What prevents someone from disconnecting your connections every few seconds as well? Exploiters can listen to events like ChildAdded the same way you can, and more.
no this is not a good way, an exploiter can easily get around it.
What happens when you “copy” a local script from the server to the client. The server sends the client the information about a local script, and the client can choose to do whatever they want. If they don’t want to run it they don’t have to.
It’s futile to do client security, just secure your game from the server
I understand that client security is futile to a certain degree, but would this stop the majority of exploiters who don’t know how to manipulate the game as well? When the client makes changes to the humanoid, the server doesn’t seem to pick it up (from my tests), which is why I did this.
That is a fair point. I don’t know how easy it is to exploit, or what exploiters are truly capable of (I understand they have access to and can modify anything on the client), but beyond that, I am lost.
Would it work to randomize where this script appears in playerGui (I.e hidden inside one of the screen guis, or a textlabel, etc). Would this be enough to stump/irritate enough exploiters until they give up trying to erase it? Thanks for all of your help, I’m doing my best to understand everything. This is my first time trying to design my own anti-exploit.
you only need one exploiter to release the method for everyone to be able to do it – also you don’t need to listen to humanoid changes to combat a lot of stuff.
you can combat walk speed changes by checking player velocity, flying by raycasting, …
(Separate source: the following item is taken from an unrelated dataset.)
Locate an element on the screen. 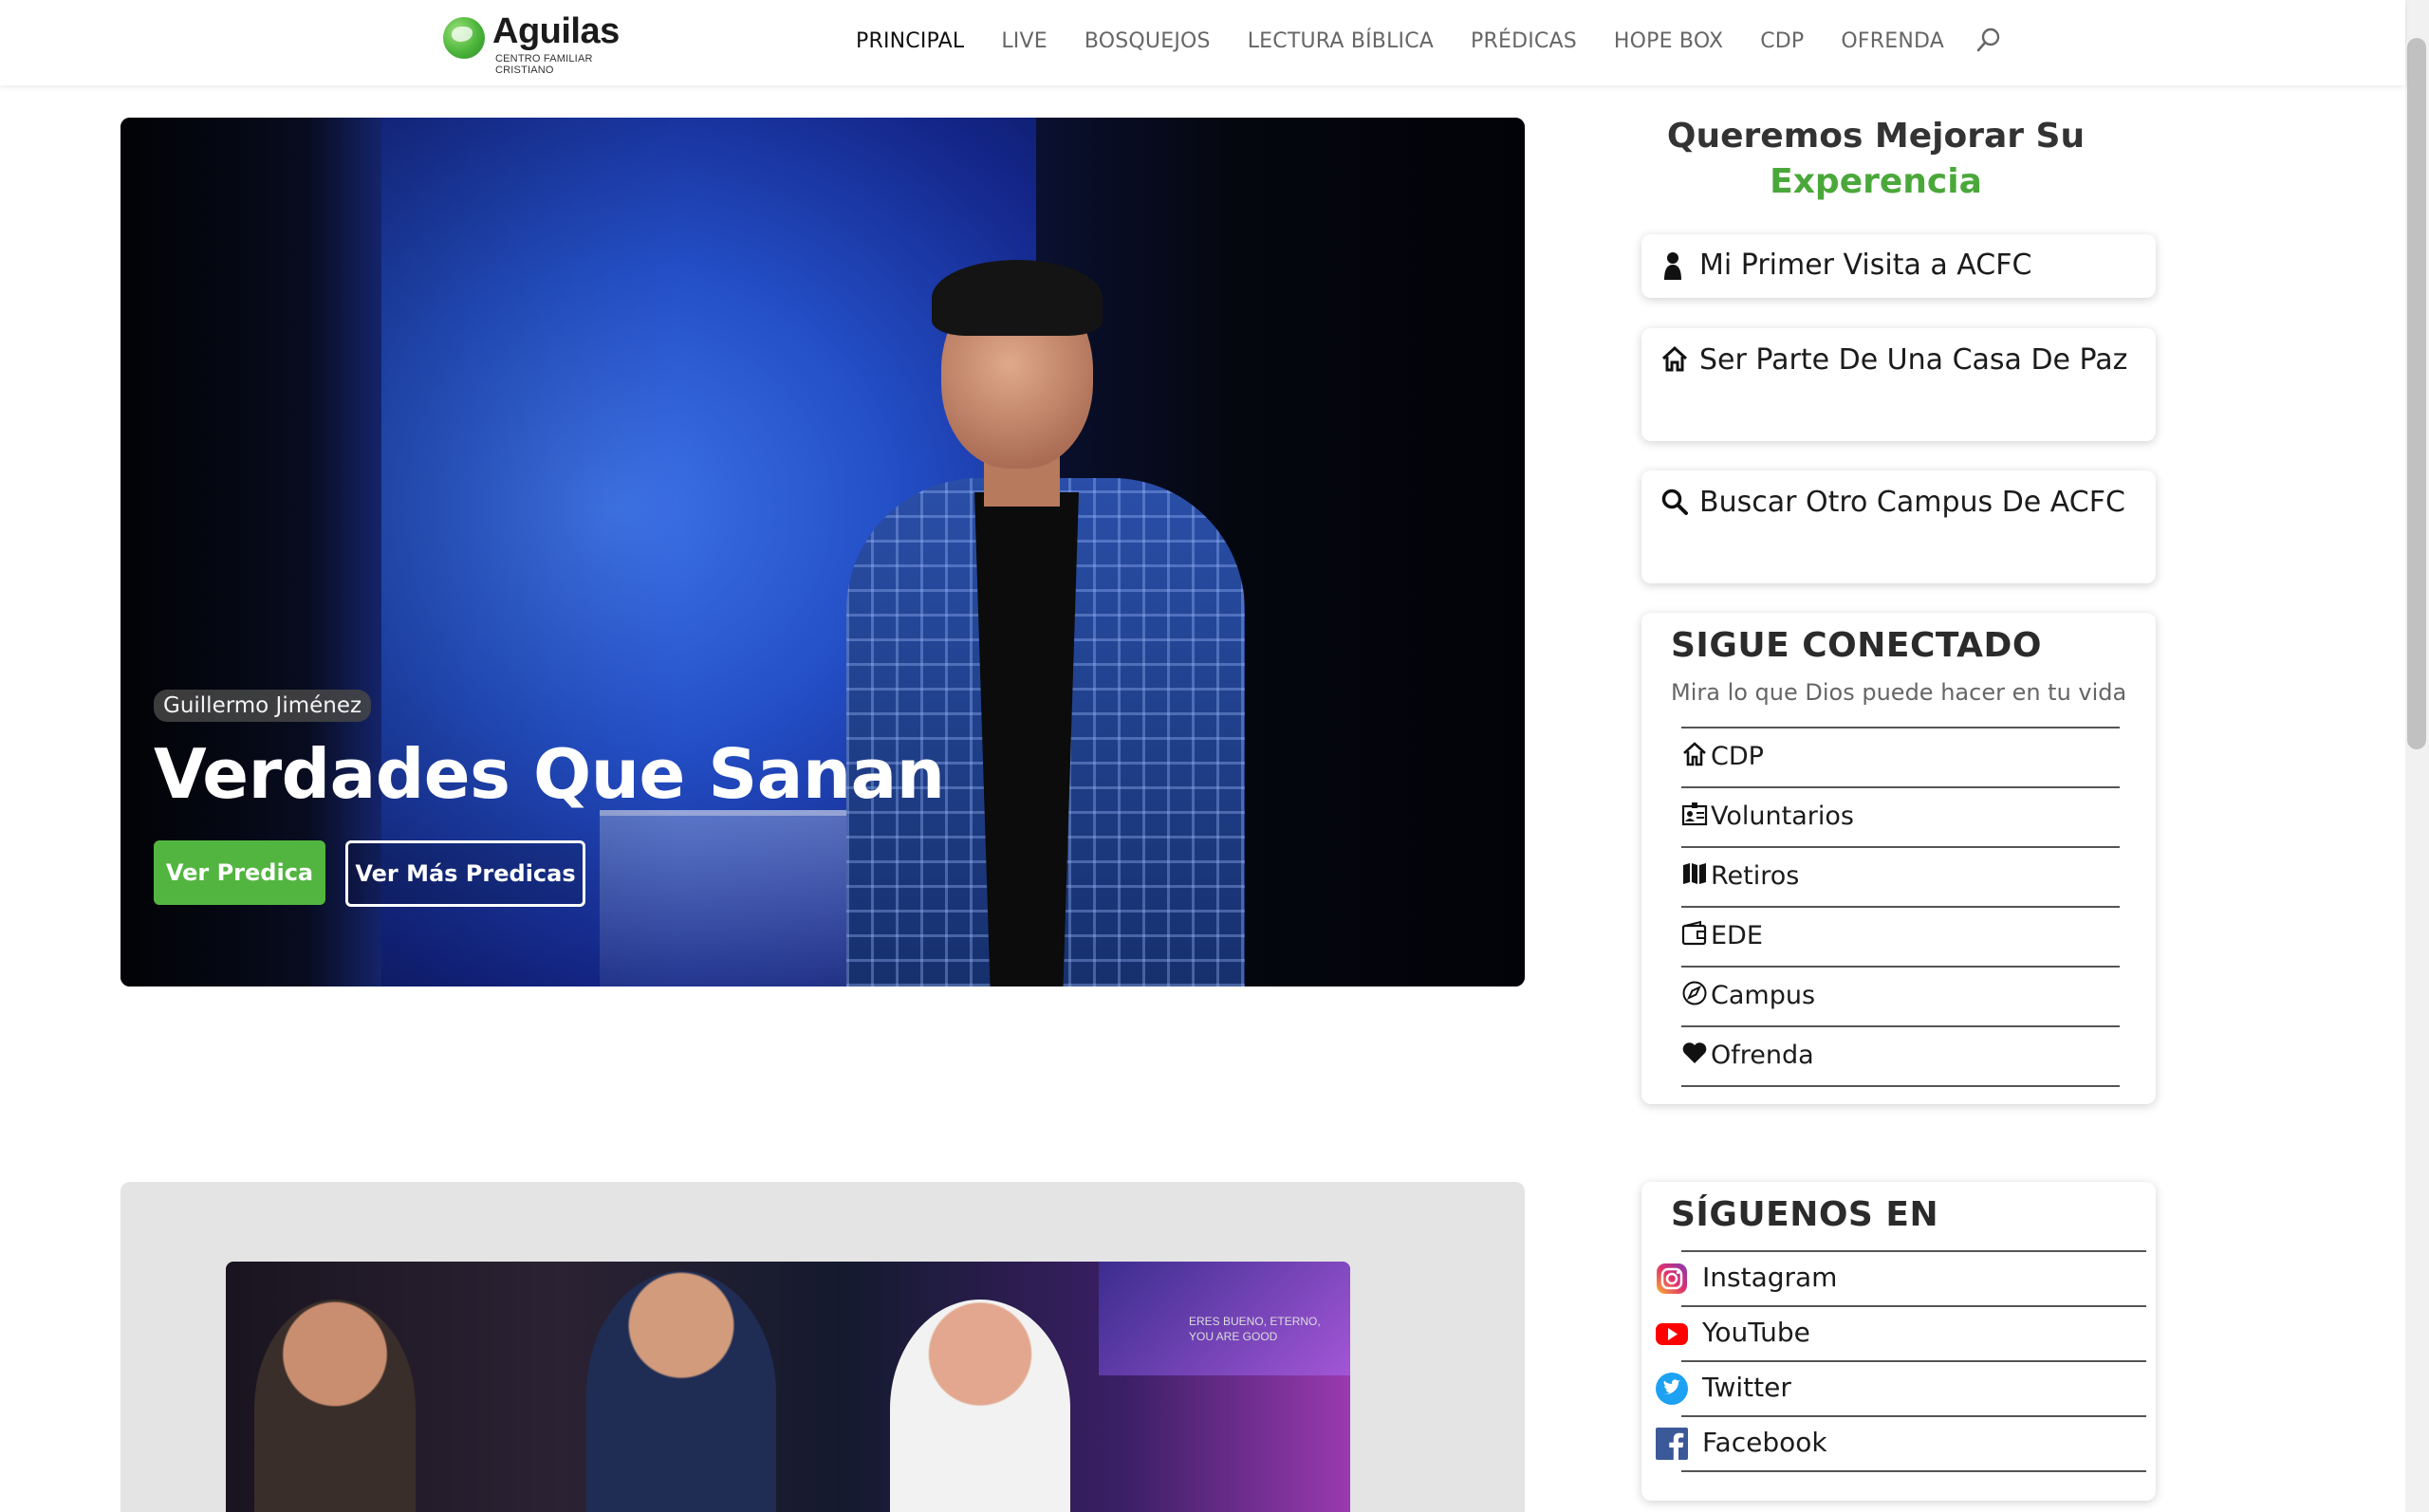 This screenshot has width=2429, height=1512. social-facebook: Facebook is located at coordinates (1900, 1442).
Let me tell you the basic security.
You never trust the client. Trusting that their anti-exploit is not defeated is not the best way of doing things.
No matter how much you try, you are never in control of the client. You can’t make it behave how you want it to be.
Simply put, you must handle anti-exploit server side.
A good amount of it is basically checking if they’re capable of being there. Implementation of that? Not sure. I can think of a couple but I guess I’ll try to implement it first before I’ll tell you.